Twisting words to twist minds: Let truth prevail

“When people were cutting each other with machetes I was only two years old,” said one young man to his friends to prove his age and justify why he is not yet married.
General Dallaire
General Dallaire

“When people were cutting each other with machetes I was only two years old,” said one young man to his friends to prove his age and justify why he is not yet married.

What stood out however was the influence of genocide negationists and apologists: what happened in Rwanda was an inter-ethnic conflict in which people killed each other.

It is a misrepresentation peddled by chief genocide architect Bagosora’s daughter Victoire Ingabire and her followers in the Netherlands and elsewhere.

The planned attempt to wipe an entire ethnic group from the face of the earth by a sitting government is presented as an interethnic conflict that affected all ethnic groups putting the victims and the perpetrators in the same situation.

There are those who will do anything to avoid the phrase: “genocide against Tutsis in Rwanda”, unpleasant as it is, by instead using the phrase “during the war”.

This is meant to gloss over the gravity of the evil scheme; after all people die during the war. There is a deliberate attempt by many in and beyond our society to blanket- cover the hunting down, torture, rape and systematic murder of men, women and children, whose names were read from lists prepared by government employees, as a consequence of war.

When someone asks about a victim of the genocidal killings the answer he/she is most likely to get is that he died during the war as if grey haired men, women and toddlers were combatants taking part in fighting.

Some of our leaders long ago found a way of going round the word genocide by using phrases and statements such as “what befell Rwanda”, “the problems of what happened to Rwandans” and “the disaster that befell Rwanda”.

The attempt is to present the planned and nearly accomplished annihilation of an ethnic group as an inevitable disaster or act of nature comparable to an earthquake, floods, or tsunami.

The idea is to avoid the politically incorrect word genocide in the advancement of their political goals.

One of our leaders has a unique way twisting words so he can twist our minds; the effects of the genocide, he tells his listeners, are equally shared by all Rwandans.

Simply put the victims and perpetrators of the genocide share its responsibility and effects! Those who got disabled, those who lost whole families and lost property and their tormentors are bundled together.

This is in line with those who talk of a double genocide pushed by killers evading justice in Europe.

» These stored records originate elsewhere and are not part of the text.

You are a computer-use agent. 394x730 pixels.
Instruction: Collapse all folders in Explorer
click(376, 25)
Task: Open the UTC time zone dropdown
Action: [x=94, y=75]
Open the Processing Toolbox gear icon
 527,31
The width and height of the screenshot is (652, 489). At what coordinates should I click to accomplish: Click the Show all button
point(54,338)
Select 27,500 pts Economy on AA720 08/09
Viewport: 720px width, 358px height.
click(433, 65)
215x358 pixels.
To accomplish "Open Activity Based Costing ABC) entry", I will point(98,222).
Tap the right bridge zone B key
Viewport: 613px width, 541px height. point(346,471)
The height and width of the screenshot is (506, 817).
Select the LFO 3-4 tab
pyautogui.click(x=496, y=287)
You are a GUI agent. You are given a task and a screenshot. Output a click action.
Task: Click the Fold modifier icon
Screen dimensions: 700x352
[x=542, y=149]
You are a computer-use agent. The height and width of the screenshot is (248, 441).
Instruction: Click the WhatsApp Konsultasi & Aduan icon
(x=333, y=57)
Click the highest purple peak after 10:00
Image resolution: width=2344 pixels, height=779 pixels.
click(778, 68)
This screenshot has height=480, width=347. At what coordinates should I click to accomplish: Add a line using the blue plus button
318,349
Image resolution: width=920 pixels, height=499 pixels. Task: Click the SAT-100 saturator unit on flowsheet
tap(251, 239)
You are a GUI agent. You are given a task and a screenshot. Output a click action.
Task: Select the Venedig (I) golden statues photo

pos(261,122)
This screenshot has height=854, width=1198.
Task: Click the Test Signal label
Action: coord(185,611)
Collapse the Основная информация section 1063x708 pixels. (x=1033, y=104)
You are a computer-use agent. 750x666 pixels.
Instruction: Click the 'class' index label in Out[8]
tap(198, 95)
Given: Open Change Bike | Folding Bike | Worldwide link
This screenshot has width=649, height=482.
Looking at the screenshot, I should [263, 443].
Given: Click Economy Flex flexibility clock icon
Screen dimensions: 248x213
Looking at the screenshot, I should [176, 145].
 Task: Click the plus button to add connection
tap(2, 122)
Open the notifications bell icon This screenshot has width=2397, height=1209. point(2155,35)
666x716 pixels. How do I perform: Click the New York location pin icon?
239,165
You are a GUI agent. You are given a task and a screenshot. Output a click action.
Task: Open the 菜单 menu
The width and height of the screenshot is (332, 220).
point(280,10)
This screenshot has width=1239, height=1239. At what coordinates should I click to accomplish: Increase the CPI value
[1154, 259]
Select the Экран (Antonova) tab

It is unfortunate some minds are already twisted: one friend a sole survivor in a typical “African” extended family blames what happened in Rwanda on “people who attacked the country”.

His family had been forcibly relocated, before he was born, from western Rwanda to Bugesera in the east to start life from scratch in the tsetse infected uninhabited part of the country having lost all they owned by the sitting government, they had been denied education because students then did not pass but were “allowed” according to one’s ethnicity, denied employment , made second class citizens and later painfully murdered by the same criminals but the minds are twisted to blame someone else and not the killers and their handlers.

Other minds are twisted to swallow hook, line and sinker the genocide apologists’ claims that the “killings were a spontaneous explosion of grief by a population shocked by the death of the president”.

“The assassination of Habyarimana sparked the genocide” they want the world to believe. The fact that as early as 11th January, 1994 the Commander of UNAMIR  Gen. Dallaire had written to UN Department for Peace Keeping Operations warning of possible planned mass killings  does not straighten the twisted minds.

The fact that then prime minister designate Twagiramungu had covertly introduced  the chief trainer of Interahamwe to Dallaire willing to reveal the genocidal plot and weapons caches in and around Kigali  months before the genocide on condition of political asylum in a Western country  is not considered;  nor is the fact that Dallaire flew to Gabiro barracks  where he met Hutu killers from southern Rwanda transported in government ONATRACOM buses undergoing training in killing techniques months before the genocide.

The registration  of Tutsi school children according to their ethnicity in all schools by school administrators as reported by unarmed peace observers as early  as February, 1994 is presented by such criminals as a normal school program.

The Government of Rwanda has committed enormous efforts and resources into the process of unity, reconciliation and healing of the Rwandan society.

The first step towards reconciliation is truth; indeed let the truth prevail in Rwanda. Saying one thing to mean another especially on the part of our leaders does not lead to reconciliation but defies it.

People may forgive but will not forget and our leaders must be seen to foster the spirit of forgiveness not by twisting words so as to twist minds but by saying what they mean and meaning what they say.

As Shakespeare’s King in Hamlet put it “words without thought never to heaven go” equally twisted words from ‘some’ of our politicians about unity, forgiveness and reconciliation never to hearts go.